# START OF Exercise data
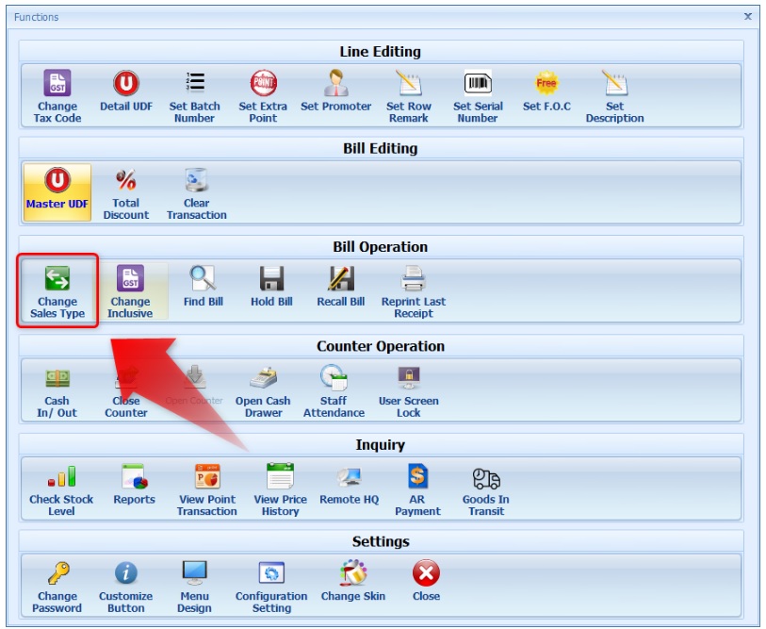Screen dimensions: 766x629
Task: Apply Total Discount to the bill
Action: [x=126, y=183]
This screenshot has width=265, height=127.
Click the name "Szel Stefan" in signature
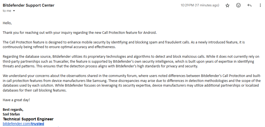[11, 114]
# END OF Exercise data
> _Work required_
Output every line of the records above word for word, omitting the pictures.

> _Completed exercise_
Screen dimensions: 766x629
Task: Apply Total Discount to the bill
Action: [x=126, y=183]
This screenshot has width=265, height=127.
Click the name "Szel Stefan" in signature
[11, 114]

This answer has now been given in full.